Snow Blind

A cautionary tale of color balance:

It was the best of footage and the worst of footage. It was ski footage.

Bright white snow and fluorescent jackets can be terrific graphic elements, but if you push them too hard the snow can bleach out and the vivid colors bleed off the scale. So it’s a baptism of fire if ski footage happens to be one of your first grading jobs. And I got my callow buttocks burned.

Ten thousand feet of 16mm negative film at 24fps. Roughly five hours worth of crisp white powder providing the backdrop for action figures wearing all the colors of the rainbow and then some. All shot on a sunny winter day with blue skies and everything consistently exposed. It looked great straight out of the can. It seemed that I’d barely need to nudge the RGB controls on my daVinci. Downhill all the way at top speed for the skiers and me. Here we go.

At least that’s what I thought.

Everyone’s perception of color drifts over time, especially when they’re sitting in a dark room, staring at a studio monitor for hour after hour. Before you’re aware of it, what was aqua now appears to be teal. Green begins to seep into the blacks. The medium grays are magenta. The highlights now have a hint of cyan.

Of course, this may be what’s required if the client gives you artistic license to create a look. But not if your brief is simply to reproduce what was envisioned on set and what the DP shot.

Such a neutral color balance is where you should start anyway, even if the brief is actually something avant-garde. Consequently, a grader needs foolproof tools to ensure he certain that neutral is exactly what he’s looking at before he begins going off-piste with the color knobs

This is why the wise old engineers of the past gave us Vectorscopes and Waveforms. They’re incredibly useful tools if you know how to read the strange squiggly lines they produce. In fact, you simply cannot color grade video without consulting them.

Unless, that is, you’re an arrogant color suite hotshot like I was. A young whippersnapper who thinks he knows everything about everything because he’s sprawled in the color suite’s Top Gun swivel chair. After all, who needs scopes when the image is mostly just plain white that anyone with eyes can simply see for themselves?

The ancient Greeks called it Hubris.

There I was, admiring my work on the screen. Just look at that luminous white snow. Aspen and Vail have never looked so good. I can probably even get a gig color grading “whiter than white” laundry detergent spots with this footage on my reel. You know what, I deserve to reward myself with an cappuchino and a chocolate croissant. So off I went on a coffee break with about half of the film still left to color grade.

Returning to the color suite, the first thing I noticed was how pink the snow was. The same snow that I’d previously believed to be bright white now looked like cherry-flavored slush to my refreshed retinas. I’d have to stay late to correct my mistake. This is what happens when you ignore your scopes and trust your eyes only.

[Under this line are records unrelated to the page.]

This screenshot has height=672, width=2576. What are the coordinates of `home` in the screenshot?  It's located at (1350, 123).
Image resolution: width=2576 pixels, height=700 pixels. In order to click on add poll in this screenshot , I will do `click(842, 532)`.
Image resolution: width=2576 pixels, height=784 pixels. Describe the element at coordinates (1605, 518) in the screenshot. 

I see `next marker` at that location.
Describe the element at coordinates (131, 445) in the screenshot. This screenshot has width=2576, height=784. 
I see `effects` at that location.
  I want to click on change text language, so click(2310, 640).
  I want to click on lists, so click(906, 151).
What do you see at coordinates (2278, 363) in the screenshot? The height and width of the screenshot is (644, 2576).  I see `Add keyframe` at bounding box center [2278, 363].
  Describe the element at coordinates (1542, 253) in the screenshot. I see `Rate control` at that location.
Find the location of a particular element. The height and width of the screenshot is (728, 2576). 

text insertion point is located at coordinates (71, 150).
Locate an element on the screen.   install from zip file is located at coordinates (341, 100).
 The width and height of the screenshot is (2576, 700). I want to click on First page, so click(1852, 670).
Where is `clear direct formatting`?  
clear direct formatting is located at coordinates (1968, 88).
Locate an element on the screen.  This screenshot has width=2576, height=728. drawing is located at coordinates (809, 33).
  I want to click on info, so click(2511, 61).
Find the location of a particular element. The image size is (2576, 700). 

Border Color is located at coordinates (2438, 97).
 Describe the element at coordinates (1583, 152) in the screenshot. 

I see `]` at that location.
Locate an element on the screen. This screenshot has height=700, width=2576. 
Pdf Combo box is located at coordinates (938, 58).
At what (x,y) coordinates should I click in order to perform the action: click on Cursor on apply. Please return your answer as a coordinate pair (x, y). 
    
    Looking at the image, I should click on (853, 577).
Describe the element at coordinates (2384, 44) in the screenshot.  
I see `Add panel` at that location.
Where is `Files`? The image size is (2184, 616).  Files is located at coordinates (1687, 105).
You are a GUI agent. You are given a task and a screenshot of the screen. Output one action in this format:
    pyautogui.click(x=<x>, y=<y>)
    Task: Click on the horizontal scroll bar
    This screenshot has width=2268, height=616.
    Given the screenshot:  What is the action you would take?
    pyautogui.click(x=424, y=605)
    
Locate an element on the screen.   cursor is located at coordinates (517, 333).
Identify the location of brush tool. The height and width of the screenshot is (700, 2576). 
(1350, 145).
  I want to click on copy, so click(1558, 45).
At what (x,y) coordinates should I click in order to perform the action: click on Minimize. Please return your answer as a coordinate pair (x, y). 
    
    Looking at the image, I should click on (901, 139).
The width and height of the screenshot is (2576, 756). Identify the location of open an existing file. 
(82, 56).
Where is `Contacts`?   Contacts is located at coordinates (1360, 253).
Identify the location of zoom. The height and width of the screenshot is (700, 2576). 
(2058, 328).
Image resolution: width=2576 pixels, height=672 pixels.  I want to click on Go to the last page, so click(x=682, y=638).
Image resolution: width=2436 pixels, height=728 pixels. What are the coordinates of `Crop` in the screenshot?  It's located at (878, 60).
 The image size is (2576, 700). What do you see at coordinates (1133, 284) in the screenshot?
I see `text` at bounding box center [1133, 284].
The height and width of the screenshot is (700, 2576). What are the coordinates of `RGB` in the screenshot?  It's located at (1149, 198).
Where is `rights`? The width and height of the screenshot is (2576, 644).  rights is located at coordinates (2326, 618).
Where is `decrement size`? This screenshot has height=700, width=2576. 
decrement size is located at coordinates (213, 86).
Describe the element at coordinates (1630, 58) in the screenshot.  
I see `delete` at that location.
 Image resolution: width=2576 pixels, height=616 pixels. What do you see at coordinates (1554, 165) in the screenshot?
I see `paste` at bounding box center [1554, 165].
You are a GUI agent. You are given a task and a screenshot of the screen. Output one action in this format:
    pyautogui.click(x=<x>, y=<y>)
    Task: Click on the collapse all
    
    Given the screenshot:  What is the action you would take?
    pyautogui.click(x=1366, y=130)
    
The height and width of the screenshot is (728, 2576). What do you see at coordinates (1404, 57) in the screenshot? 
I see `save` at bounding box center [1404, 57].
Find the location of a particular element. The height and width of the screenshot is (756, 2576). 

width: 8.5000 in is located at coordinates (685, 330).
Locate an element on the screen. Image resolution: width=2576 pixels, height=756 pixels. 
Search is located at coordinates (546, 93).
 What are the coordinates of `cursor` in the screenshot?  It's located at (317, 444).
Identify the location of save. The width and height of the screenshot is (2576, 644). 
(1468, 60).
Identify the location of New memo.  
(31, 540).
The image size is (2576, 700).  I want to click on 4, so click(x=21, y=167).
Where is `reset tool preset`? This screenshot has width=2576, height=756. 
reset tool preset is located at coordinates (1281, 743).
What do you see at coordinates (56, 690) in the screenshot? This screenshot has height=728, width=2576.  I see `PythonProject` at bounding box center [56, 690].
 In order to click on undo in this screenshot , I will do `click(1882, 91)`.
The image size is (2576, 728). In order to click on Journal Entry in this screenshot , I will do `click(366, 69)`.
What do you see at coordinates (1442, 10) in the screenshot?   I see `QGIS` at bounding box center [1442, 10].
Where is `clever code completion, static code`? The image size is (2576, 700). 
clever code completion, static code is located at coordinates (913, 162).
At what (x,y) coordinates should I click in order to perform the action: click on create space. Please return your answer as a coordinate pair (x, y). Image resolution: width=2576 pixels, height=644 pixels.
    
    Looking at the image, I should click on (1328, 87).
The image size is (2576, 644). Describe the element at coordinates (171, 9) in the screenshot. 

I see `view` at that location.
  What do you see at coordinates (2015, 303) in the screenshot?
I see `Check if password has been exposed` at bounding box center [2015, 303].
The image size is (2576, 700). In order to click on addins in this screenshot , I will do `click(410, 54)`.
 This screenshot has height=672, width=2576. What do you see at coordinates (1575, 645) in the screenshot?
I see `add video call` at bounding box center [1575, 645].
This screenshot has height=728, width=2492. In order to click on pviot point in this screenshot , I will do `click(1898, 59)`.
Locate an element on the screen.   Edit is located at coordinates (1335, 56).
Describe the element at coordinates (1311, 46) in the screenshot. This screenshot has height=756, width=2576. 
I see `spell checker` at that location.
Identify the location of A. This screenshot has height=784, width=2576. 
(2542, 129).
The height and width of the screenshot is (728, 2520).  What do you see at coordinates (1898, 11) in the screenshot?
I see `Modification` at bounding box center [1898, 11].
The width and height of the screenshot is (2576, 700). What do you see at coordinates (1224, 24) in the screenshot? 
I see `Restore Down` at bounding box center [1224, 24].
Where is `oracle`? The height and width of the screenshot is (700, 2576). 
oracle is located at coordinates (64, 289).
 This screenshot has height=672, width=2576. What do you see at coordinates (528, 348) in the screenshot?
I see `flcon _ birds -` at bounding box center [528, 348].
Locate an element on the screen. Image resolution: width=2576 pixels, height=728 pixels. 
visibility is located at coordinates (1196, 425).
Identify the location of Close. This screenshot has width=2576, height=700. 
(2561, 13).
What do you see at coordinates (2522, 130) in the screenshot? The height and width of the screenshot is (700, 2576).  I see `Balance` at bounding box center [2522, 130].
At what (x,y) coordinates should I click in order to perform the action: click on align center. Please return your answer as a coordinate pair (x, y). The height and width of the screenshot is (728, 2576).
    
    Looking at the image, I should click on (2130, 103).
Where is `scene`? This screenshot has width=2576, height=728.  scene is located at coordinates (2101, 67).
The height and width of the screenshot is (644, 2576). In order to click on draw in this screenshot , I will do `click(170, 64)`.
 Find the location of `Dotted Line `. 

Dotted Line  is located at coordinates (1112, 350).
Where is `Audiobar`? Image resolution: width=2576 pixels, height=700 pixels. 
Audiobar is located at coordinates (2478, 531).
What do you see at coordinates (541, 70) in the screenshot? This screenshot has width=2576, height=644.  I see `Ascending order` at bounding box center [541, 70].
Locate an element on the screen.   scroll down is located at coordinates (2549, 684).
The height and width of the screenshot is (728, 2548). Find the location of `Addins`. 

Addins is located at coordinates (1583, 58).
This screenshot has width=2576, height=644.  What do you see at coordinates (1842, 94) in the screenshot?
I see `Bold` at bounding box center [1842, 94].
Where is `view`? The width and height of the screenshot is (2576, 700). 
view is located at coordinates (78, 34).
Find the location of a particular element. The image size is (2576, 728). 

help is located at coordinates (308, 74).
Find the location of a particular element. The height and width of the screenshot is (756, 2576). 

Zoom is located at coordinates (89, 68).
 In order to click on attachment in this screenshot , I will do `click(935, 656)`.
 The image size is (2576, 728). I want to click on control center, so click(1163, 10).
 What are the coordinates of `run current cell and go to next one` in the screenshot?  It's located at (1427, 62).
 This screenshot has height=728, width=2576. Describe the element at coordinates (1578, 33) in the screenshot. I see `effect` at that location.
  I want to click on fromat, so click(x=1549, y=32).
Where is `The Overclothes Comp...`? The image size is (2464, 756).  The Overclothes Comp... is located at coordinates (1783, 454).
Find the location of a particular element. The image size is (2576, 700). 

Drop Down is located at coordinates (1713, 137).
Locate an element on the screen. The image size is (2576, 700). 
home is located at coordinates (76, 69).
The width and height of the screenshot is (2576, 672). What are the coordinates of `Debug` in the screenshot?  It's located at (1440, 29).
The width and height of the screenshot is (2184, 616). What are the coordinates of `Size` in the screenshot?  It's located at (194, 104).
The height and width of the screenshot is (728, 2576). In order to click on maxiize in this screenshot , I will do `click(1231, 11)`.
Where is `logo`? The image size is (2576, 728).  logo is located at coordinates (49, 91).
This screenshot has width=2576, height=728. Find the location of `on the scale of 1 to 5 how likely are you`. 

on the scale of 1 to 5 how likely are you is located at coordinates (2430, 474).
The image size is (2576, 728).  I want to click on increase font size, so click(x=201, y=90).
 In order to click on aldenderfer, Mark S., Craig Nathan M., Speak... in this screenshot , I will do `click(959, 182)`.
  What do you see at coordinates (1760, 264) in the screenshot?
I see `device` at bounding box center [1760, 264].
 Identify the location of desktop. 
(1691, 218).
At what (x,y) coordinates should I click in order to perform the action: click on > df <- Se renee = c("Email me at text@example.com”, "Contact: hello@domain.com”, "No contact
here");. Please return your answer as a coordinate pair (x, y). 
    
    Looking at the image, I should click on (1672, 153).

Rewinding the film, I watch the embarrassing pink tone fade away as the snow traveled backwards through color grading time. From rosé and blush via what could be described as ‘farmed salmon,’ then finally back to the beginning where the snow was a reasonable approximation of pure white. A visual record of my color perception shifting over the course of a morning. I’d been erroneously increasing the amount of red in the scene to offset imaginary green.

Fortunately, I’ve learned from my mistake. Otherwise, I’d be a cable access editor now. Or a even sound guy.

If you watch me color grading today, my attention constantly switches from scopes to monitor and back again. My head swivels between the two like someone watching tennis. It’s probably quite distracting because I have a big, bald head. But there’s a lot of color grading know-how and skill rattling around in that big bald head.